# How can I find the VBE of a common-emitter amplifier?

I have a common-emitter circuit as above. I need to find the value of Vbe and IC. The picture below is the equivalent large-DC analysis of the circuit.

Applying KVl

• Ic = (VTH - VBE)/((1/B)RTH+(B+1/B)RE)).
• Ic = Isexp(Vbe/Vt)

Where (from my calculations) Vth = 5 V and Rth = 29166 khms or 2.9 kohms.

I know I can find Vbe by iteration but I'm really lost as to how. I tried using Excel but the value I obtained was wrong.

Can anyone point out how I can obtain Vbe? I can't move forward to obtain the other small parameters if I can't determined the value of Vbe (I'm doing manual calculation.)

here's an example of my work [The values listed down are different, it's from another problem but basically, this is how I try to solve for Vbe].
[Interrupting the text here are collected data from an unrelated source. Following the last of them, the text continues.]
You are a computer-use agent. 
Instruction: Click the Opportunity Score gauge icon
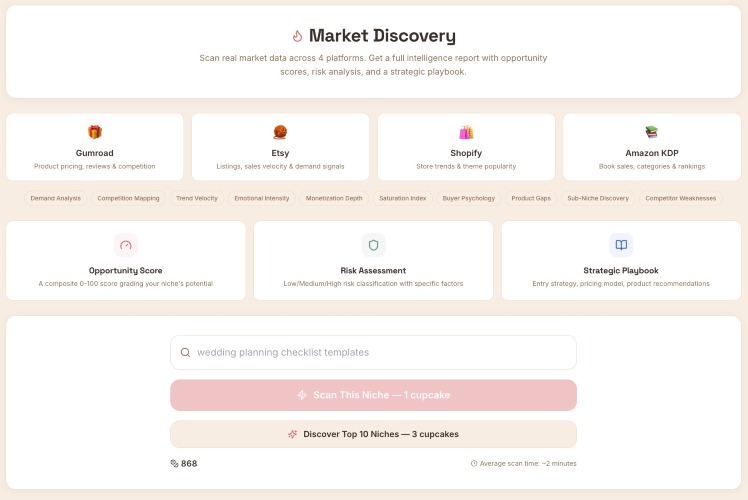(126, 245)
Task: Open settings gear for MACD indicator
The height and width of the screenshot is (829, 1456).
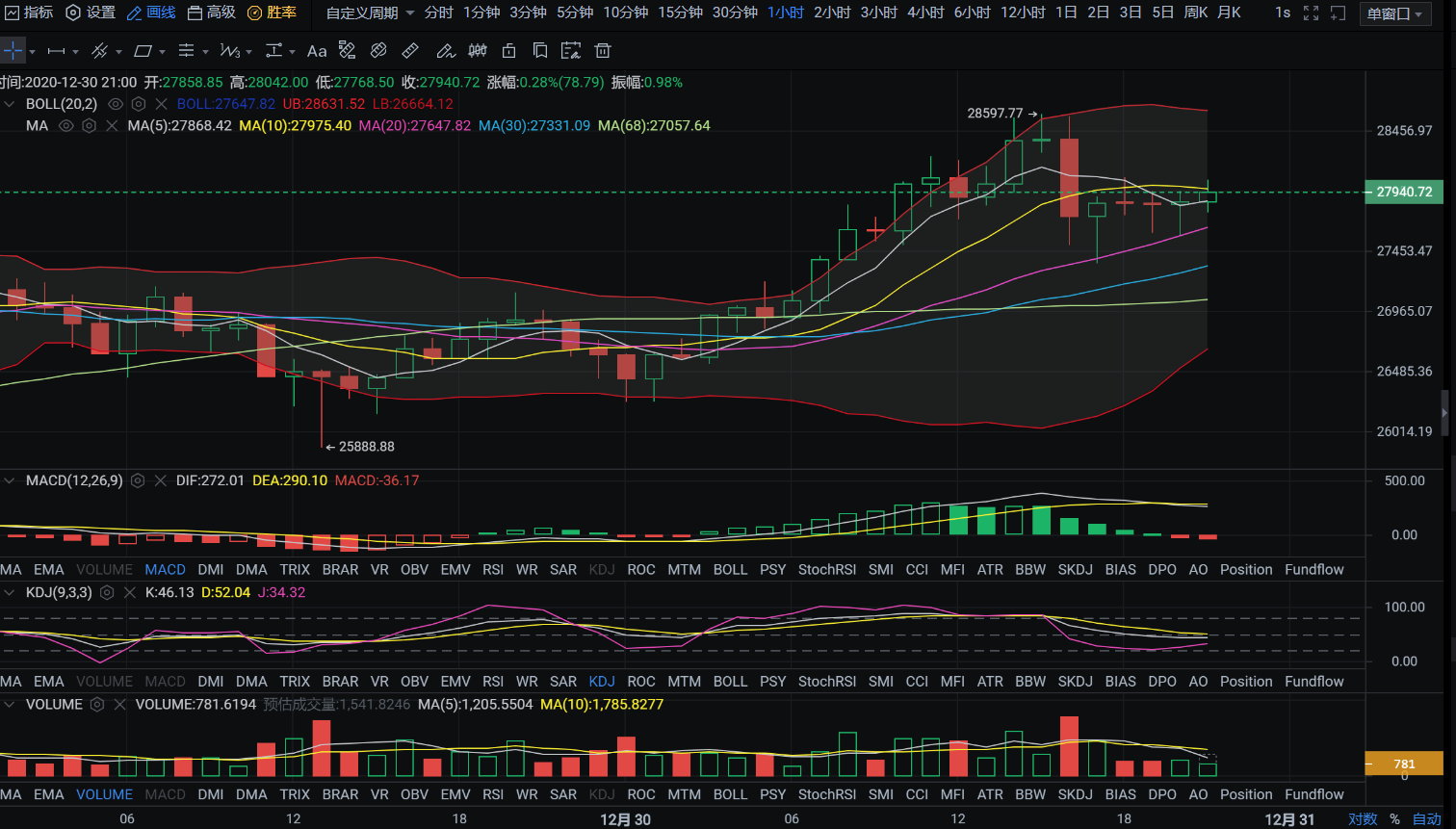Action: pos(138,480)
• Show us your work. How did you attempt to calculate $V_{BE}$? Explain why you don't just run the simulation and find what you need. Commented Jun 28, 2021 at 17:30
• Peace, are you wanting to include the Shockley diode equation as it applies to an active mode BJT? Because that's the only way you get there, directly.
– jonk
Commented Jun 28, 2021 at 17:36
• Yes, in order to find the Ic @jonk Commented Jun 28, 2021 at 17:43
• It's true that I can use simulation, but I'm trying to practice the manual calculations in order to get a clearer perspective on how amplifiers work @Elliot Alderson. Commented Jun 28, 2021 at 17:45
• I'm really thankful for the info! Never thought that there's an other equation that can help me find Vbe @jonk Commented Jun 29, 2021 at 4:53

For your circuit, we can try to use iteration.
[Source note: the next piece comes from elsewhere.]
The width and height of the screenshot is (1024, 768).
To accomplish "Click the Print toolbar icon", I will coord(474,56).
But first, we need to find: $$\R_{TH}\$$ and $$\V_{TH}\$$

$$\V_{TH} = V_{CC} \frac{R_2}{R_1 + R_2} = 5V\$$ and $$\R_{TH} = R_1||R_2 = 29.17k\Omega\$$

More about it here:

Calculation of base current and what decides the current through collector-emitter branch

We star the iteration prosec by asuming $$\V_{BE}\$$ value and calculate the base current:

$$I_B = \frac{V_{TH} - V_{BE}}{R_{TH} + (\beta +1)R_E } = \frac{5V - 0.6V}{29.17k\Omega +121*200\Omega} \approx 82.443 \mu A$$

And solving for $$\I_C\$$ current

$$I_C = 9.89mA$$ and the collector voltage $$\V_C = 12V -9.89mA*1.5k\Omega= -2.83V\$$

Since we are getting the negative value, this indicates that the transistor in your circuit is in a saturation region.
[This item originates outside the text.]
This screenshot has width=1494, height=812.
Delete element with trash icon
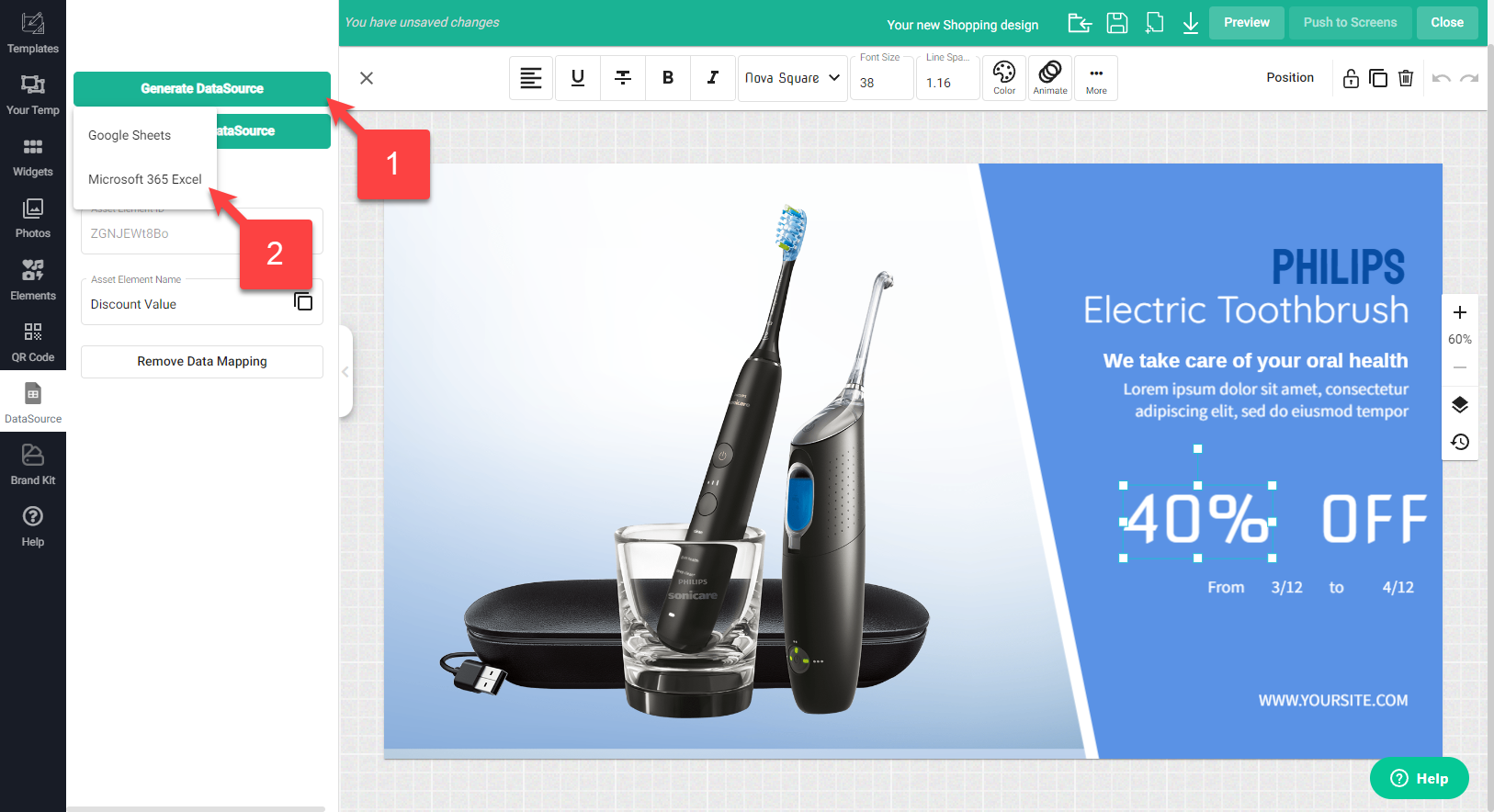pos(1405,78)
Thus, our equations do not hold anymore in the saturation region. In that case, we need to use KCL ($$\I_E = I_B+I_C\$$) and solve for currents when the transistor is operating in saturation.

$$I_E = I_B + I_C$$

$$\frac{V_E}{R_E}=\frac{V_{TH}-(V_{BE}+ V_E)}{R_{TH}}+\frac{V_{CC} - (V_{CEsat}+V_E)}{R_C}$$

And I solve it for $$\V_E\$$

$$V_E = \left(\frac{V_{TH} - V_{BE}}{R_{TH}} +\frac{V_{CC} -V_{CEsat}}{R_C}\right)\cdot R_E||R_{TH}||R_C$$

But this time we also need to guess $$\V_{BE}\$$ value and $$\V_{CEsat}\$$ as well.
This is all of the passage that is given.